_Text block_.
▼

Cf. www.editionsnessy.fr
Is being part of an audience an
achievement? Nobody ever wonders about it anymore. Are exercises necessary to
its accomplishment? Even less. One does immediately feel part of it.
Nevertheless,
we may ask: where does this certainty come from? Is there any “nature of the
spectator”?
There
is none. At the very most must we understand that some of our historical habits
have turned into a “natural”, of which we cannot be conscious unless the member
of the audience we have become, devoted to contemplation, is put to the test by
the world's, on the one hand, as by contemporary arts', on the other hand,
realities.
Therefore,
we are not born members of an audience; we become thus. Such an achievement
comes as a result of an education based as on examinations, auditions, lectures
and forms of judgment towards the work of art itself, as through confrontation
with others.
In
order to understand this achievement, it has been necessary to elaborate an
approach.
It
has first consisted in the study of exercises which have allowed the birth of
the classical spectator. As such a work can only concern a limited number of
individuals – writers, diarists, reporters or philosophers who have recorded
their paths - we have chosen to focus on
the 18th century philosophers, which is the moment, with the birth
of aesthetic, when the function of the spectator has been invented and
codified. Therefore, we must focus, through their works, on its elaboration.
The invention and legitimation of the transition from the state of philosopher
to the state of spectator – confronted to a work of art, the world, nature, or
history- belongs to a polemical context which is particular to the
Enlightenment philosophy.
That
being said, if the historical retrospection which has been ours, on the
elaboration of this concept by the 18th century philosophers, has
shown how it historically happened, it was above all adequate concerning the
situation at the time,which is to say a situation where anyone could see the “end”
of a classical figure, and the birth of a new audience type.
Henceforth,
this retrospection was a way to readjust , amongst certain individuals, to its
own worth the weight of any “spectator” ideal which would be a replica of the
classical model, and to show resolutely optimistic perspectives concerning the
contemporary publics' behavior.
Besides,
as soon as its lineaments had been settled by classical age, criticism spread
towards the spectator's founding activity, as arts attempted to shift its
exercises, and as it was attributed“a sense of common”which was submitted to
various deviations, more and more numerous. Modern art, followed by
contemporary art, have invented the “watcher” as well as the “spectactor” - not
only the spectator. Yet, during the 20th century, by multiplying
aesthetizations of society, States and medias have also invented new types of
audiences: for example, the medias', contrasting with spectators in a stadium.

▲

_Dataset content_.
▼

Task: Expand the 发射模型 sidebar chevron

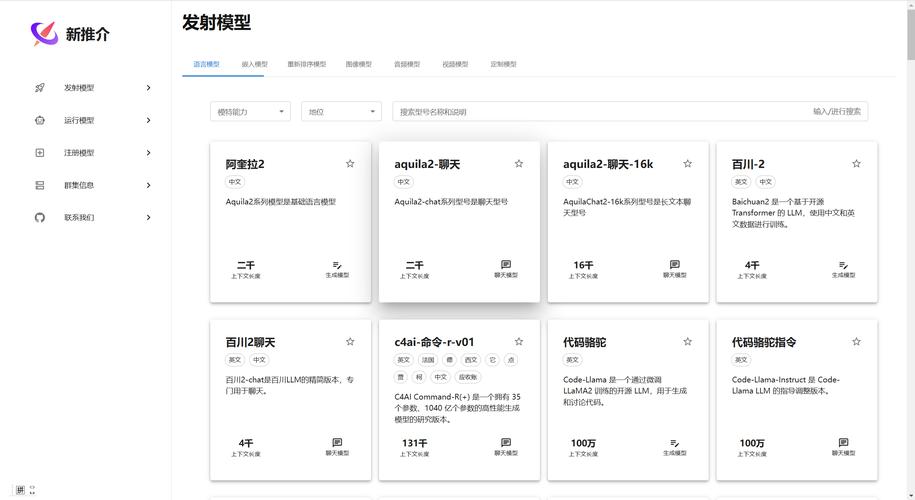Action: coord(149,88)
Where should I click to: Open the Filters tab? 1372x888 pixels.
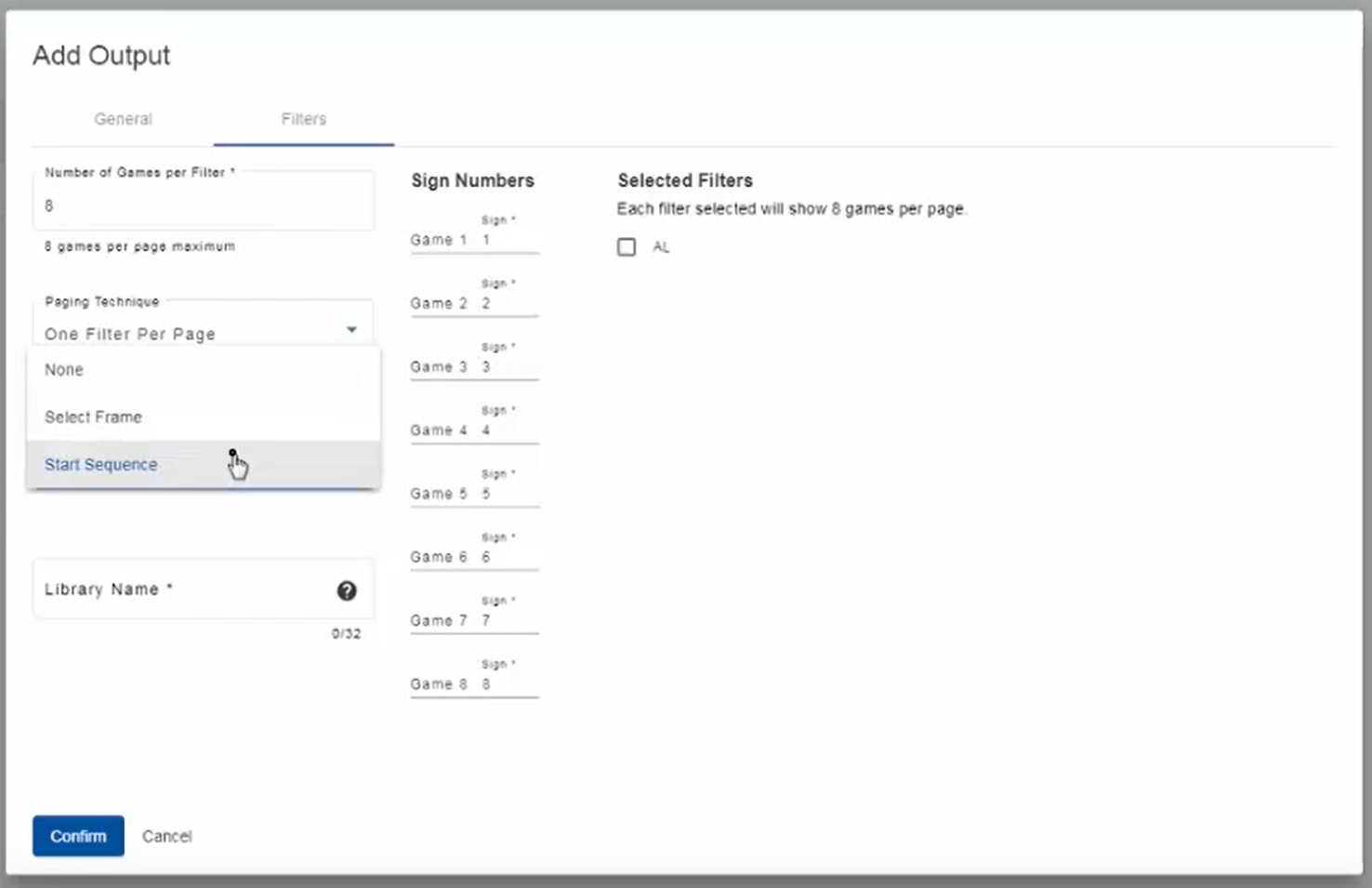click(x=303, y=119)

▲

_Complete the following_.
- A) Do these statements agree with the text on becoming a spectator? (i) People are born members of an audience. (ii) The function of the spectator was invented and codified in the 18th century, with the birth of aesthetic. (iii) There is a "nature of the spectator." For each, answer yes or no and quote the deciding words of the text.
- B) Could you copy the text on becoming a spectator, starting at "Cf. www.editionsnessy.fr" and ending at "part of it."?
- C) Can you continue the text on becoming a spectator from its last sentence?

_Outputs for the tasks_.
- A)
(i) No: "we are not born members of an audience; we become thus."
(ii) Yes: "the moment, with the birth of aesthetic, when the function of the spectator has been invented and codified."
(iii) No: "There is none."

- B)
Cf. www.editionsnessy.fr
Is being part of an audience an
achievement? Nobody ever wonders about it anymore. Are exercises necessary to
its accomplishment? Even less. One does immediately feel part of it.

- C)
Besides, the conflict between the latter and intellectuals, who despise them,
is worsening.
From
these conflicts, we may be taught an essential lesson. No doubt, if it has ever
existed, the spectator does not exist under its unifying classical form
anymore. It is consequently adequate to consider seriously various spectators'
paths, as heterogeneous than numerous. Within the arts, to talk only about
them, the spectator, the watcher, and the spectactor do not accomplish the same
exercises. Anyone can, within our various activities or visits, represent each
of these paths simultaneously.
Moreover,
such dynamics and paths of the audiences can lead to the composition of
archipelagos. The archipelago figure not only means that we must consider
seriously the idea of a spectator which is changing, numerous, polemical, in
short a spectator confronted with a perpetual “unholding” of oneself, but it
also means that we must rethink the “common” which would link the members of an
audience. It is only given into habits which are to get rid of. It is by
isolating himself that the spectator becomes one, which permits the becoming of
a new “common”. By composing their deviations, spectators might reconsider
their actions inside of the city, without bending to assignations to which they
are expected to be limited.
Being
aware of what has been said earlier, the reader can choose two different
approaches for this work. Choosing either a linear reading, which shows him the
weaving of the conflicts in question; or choosing to begin with the second part
of the book, and going back afterward to the first one, in a way to fully
understand the signification and vanity of the most frequent nostalgia.
Thus,
while becoming a spectator, we all follow a path which permits us to
perpetually wonder about our tastes, and gives us a possibility to discuss them
with others.
We
could resume the book's approach thus: contrarily to what a lot of commentators
state, there is no norm of a “good” spectator in itself. In order to fully
understand the intrusion of a norm in the ways a spectator looks at a work of
art, we must confront our time with the history of the figures of the
spectator.
We
are then confronted to another question: How could the 18th century
philosophers build the classical activity of a spectator, as how could they educate
themselves in the exercises which fulfilled it? This is what we are going to
talk about in the first place.
Yet,
we must ask ourselves why this configuration has been translated as a model
which serves, nowadays, to evaluate the audiences of medias, the spectators in
stadium, and of society. Some intellectuals despise them, and accuse them of
degrading without remission the classical ideal. Nevertheless, new spectators
are neither passive, or ignorant, nor incapable of emancipating themselves from
the norm of spectacle itself.
The time has come to redraw an art of
the spectator fitting our time. Contemporary art helps us in this matter, as it
offers a new place for the spectator in the public sphere.
Has
the spectator's place become vague and precarious because of the implications
of contemporary art and the omnipresence of industry as of cultural
consummation? Is there only one model of the spectator, henceforth lost, only
maintained amongst those who are nostalgic for it?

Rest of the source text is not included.